Penggalan kisah Jack Sparrow, yang cerita utuhnya telah diangkat ke dalam tiga judul film layar lebar “Pirates of the Caribbean: The Curse of the Black Pearl” (2003), “Dead Man’s Chest” (2006), dan “At World’s End” (2007), terasa amat aktual karena terkait dua hal. Kesatu, betapa dahsyatnya penjulukan dalam membentuk karakter seseorang. Jack Sparrow menjadi bajak laut karena Cutler Beckett sebagai bossnya menghukum Jack dengan menjulukinya sebagai bajak laut.

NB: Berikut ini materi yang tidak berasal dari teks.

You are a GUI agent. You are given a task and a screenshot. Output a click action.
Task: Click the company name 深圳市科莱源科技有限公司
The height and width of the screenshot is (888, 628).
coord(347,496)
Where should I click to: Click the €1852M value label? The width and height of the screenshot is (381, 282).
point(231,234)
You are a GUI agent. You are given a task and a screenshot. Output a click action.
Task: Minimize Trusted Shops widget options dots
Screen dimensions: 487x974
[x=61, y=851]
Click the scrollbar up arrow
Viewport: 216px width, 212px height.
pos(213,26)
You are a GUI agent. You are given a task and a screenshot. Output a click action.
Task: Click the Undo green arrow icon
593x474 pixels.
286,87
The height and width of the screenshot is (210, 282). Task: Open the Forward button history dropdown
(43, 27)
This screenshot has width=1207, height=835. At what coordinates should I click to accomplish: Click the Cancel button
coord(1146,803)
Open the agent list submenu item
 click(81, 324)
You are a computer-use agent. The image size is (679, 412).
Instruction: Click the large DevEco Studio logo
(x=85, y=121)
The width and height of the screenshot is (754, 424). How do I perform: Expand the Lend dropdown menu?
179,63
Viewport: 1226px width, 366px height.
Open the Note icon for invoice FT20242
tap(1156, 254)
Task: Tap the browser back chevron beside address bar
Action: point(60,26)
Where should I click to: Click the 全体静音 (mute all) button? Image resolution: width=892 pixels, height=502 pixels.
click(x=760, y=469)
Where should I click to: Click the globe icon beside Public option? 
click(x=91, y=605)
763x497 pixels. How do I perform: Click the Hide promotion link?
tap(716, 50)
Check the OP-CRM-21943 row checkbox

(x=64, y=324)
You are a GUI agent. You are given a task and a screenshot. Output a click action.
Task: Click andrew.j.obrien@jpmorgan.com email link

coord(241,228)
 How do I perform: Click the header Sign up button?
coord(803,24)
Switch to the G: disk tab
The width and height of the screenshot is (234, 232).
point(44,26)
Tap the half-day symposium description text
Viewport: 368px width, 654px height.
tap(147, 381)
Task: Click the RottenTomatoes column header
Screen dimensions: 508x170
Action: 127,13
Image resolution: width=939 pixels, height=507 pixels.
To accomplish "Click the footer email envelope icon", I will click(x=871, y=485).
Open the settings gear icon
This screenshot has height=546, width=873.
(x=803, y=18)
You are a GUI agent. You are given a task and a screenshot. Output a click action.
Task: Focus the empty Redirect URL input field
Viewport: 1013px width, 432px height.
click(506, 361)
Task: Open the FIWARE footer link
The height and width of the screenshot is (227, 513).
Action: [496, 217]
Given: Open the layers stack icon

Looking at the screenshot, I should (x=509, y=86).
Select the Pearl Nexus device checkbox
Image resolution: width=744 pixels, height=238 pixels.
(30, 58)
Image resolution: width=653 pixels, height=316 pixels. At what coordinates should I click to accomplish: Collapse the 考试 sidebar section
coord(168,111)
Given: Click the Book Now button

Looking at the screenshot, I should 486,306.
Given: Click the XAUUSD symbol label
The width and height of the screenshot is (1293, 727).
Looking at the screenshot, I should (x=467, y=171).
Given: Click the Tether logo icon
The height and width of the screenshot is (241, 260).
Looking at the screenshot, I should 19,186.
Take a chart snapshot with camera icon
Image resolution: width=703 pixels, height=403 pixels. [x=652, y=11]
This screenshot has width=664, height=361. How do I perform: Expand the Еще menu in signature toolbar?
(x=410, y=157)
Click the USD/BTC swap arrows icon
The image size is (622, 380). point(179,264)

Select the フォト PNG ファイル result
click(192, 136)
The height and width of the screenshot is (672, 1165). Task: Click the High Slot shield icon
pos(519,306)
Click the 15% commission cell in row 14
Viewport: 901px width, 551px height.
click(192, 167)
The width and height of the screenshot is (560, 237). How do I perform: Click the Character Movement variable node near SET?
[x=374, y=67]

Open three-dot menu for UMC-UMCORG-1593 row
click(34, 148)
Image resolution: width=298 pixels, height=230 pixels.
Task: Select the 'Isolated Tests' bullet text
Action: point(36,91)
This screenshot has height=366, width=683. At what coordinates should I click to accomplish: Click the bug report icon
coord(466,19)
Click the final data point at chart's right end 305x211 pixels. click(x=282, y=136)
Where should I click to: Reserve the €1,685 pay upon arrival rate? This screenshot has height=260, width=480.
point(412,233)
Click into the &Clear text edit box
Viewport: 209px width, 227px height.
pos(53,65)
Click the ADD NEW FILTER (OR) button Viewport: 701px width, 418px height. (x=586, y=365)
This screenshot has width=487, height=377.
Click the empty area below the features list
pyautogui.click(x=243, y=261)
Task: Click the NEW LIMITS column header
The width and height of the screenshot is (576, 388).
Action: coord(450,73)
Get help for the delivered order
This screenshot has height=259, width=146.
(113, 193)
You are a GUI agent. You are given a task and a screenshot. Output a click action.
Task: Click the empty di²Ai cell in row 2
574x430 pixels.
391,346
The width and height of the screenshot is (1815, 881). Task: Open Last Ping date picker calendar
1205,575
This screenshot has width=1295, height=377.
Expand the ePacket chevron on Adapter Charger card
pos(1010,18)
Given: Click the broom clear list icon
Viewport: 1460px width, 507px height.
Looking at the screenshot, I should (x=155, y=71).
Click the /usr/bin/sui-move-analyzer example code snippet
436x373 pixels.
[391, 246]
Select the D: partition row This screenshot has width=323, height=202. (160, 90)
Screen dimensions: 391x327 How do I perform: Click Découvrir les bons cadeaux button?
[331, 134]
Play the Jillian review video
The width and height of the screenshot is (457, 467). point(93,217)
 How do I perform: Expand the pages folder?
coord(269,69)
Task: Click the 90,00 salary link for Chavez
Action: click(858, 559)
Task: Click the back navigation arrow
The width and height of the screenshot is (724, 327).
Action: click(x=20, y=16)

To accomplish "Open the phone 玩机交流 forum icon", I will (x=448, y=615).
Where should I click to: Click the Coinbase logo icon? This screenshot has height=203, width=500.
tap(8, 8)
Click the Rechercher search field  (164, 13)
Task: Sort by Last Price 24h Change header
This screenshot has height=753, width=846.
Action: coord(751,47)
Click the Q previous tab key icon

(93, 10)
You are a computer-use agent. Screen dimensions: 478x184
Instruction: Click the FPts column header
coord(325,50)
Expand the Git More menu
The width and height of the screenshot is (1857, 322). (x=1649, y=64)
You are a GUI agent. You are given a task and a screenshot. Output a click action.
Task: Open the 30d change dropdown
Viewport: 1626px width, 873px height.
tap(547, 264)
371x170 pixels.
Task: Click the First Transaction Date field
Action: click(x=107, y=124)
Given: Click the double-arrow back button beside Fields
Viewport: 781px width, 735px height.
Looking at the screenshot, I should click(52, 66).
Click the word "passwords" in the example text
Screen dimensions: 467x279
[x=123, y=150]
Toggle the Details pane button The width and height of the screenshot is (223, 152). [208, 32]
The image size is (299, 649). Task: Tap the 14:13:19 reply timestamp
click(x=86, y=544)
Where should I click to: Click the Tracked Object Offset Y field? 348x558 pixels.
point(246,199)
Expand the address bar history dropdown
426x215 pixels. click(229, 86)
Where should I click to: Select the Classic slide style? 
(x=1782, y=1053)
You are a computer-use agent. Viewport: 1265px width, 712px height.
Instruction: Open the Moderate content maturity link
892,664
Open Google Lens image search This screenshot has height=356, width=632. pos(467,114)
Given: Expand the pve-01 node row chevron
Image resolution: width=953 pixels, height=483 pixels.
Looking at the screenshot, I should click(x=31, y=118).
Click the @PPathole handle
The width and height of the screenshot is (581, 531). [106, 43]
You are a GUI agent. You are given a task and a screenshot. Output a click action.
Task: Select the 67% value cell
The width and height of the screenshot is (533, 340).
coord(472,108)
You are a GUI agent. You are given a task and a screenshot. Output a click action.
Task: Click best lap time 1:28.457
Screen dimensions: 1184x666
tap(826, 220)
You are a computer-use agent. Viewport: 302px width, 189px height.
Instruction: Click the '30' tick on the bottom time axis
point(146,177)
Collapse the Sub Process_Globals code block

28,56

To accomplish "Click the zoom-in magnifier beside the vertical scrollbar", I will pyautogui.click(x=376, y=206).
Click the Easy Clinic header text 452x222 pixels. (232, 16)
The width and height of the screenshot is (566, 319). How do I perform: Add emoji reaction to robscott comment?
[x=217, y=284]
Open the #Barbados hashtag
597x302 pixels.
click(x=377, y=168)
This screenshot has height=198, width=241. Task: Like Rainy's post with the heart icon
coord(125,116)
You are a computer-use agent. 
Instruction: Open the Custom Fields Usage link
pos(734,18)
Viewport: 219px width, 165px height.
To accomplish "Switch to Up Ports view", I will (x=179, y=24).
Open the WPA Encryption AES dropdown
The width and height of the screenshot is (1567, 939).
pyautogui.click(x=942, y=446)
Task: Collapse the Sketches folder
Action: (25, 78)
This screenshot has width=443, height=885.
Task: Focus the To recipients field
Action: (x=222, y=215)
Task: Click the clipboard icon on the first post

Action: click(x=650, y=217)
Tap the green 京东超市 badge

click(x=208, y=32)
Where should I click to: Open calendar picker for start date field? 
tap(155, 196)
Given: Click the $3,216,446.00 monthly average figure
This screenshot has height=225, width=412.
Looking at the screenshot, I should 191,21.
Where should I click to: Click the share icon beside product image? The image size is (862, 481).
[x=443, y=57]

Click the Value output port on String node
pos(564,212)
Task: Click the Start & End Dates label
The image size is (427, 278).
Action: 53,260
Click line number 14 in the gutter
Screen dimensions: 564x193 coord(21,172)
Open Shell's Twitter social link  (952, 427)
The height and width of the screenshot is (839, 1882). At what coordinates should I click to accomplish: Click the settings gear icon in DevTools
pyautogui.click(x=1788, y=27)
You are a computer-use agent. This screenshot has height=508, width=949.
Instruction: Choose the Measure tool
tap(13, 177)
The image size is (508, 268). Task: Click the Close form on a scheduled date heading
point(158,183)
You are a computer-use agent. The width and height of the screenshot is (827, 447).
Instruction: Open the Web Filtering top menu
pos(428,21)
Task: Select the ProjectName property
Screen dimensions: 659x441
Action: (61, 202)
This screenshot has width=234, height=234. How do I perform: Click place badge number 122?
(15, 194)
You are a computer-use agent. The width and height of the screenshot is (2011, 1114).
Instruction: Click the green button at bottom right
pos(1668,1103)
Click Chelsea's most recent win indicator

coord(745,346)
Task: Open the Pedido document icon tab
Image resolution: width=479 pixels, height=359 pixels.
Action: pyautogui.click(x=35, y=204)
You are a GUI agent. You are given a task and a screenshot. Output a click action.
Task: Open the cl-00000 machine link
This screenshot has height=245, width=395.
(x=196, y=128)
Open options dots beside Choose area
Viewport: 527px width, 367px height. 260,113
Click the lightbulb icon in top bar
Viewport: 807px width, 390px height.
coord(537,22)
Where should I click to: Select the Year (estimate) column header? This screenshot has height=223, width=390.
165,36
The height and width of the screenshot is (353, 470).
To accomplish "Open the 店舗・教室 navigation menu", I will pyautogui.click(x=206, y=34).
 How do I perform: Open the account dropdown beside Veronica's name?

Salah satu teori yang bisa menjelaskan betapa efektifnya penjulukan dalam membentuk karakter seseorang adalah self fulfilling prophecy, atau karakter yang dipenuhinya sendiri. Seseorang akan bertindak menurut karakter yang dilekatkan, atau sifat yang dituduhkan, kepadanya. Bahkan tindakan menolak tuduhan yang tidak disukainya dapat mengukuhkan tuduhan dimaksud. Perlawanan pejuang Palestina atas kesewenang-wenangan Israel yang telah menduduki wilayah dan menuduh mereka sebagai pemberontak dan pengacau malah mengukuhkan julukan yang diberikan kepada pejuang Palestina.

Apa yang dialami bangsa Palestina bisa berlaku pada kelompok lain dengan kasus yang berbeda. Tindakan seseorang yang menolak dituduh rasis dan pengecut dengan melontarkan ucapan yang membela keberadaan ras atau paham yang dianut kelompoknya, malah akan mengukuhkan tuduhan yang dialamatkan kepadanya.

Dalam konteks kepemimpinan, penjulukan yang diberikan pemimpin turut membentuk karakter pengikutnya. Itulah sebabnya, keharusan pemimpin menjaga lidah dan memuliakan pengikutnya menjadi kearifan perenial yang masih berlaku hingga kini. Dibaca dari konteks ini, moralitas masyarakat tidak akan melampaui kapasitas pemimpinnya. Karena itu, sungguh aneh bila ada seorang pemimpin yang merendahkan keyakinan orang lain, lalu naik ke mimbar dan menyerukan pentingnya hidup saling menghargai.

Kedua, kehebatan seorang pemimpin tidak bisa didasarkan atas klaim, melainkan ditentukan oleh pandangan pengikut terhadapnya. Betapa pun pemimpin dan pengikut berbeda, namun pemimpin adalah anggota kelompok, yang paling mempengaruhi tindakan kelompok.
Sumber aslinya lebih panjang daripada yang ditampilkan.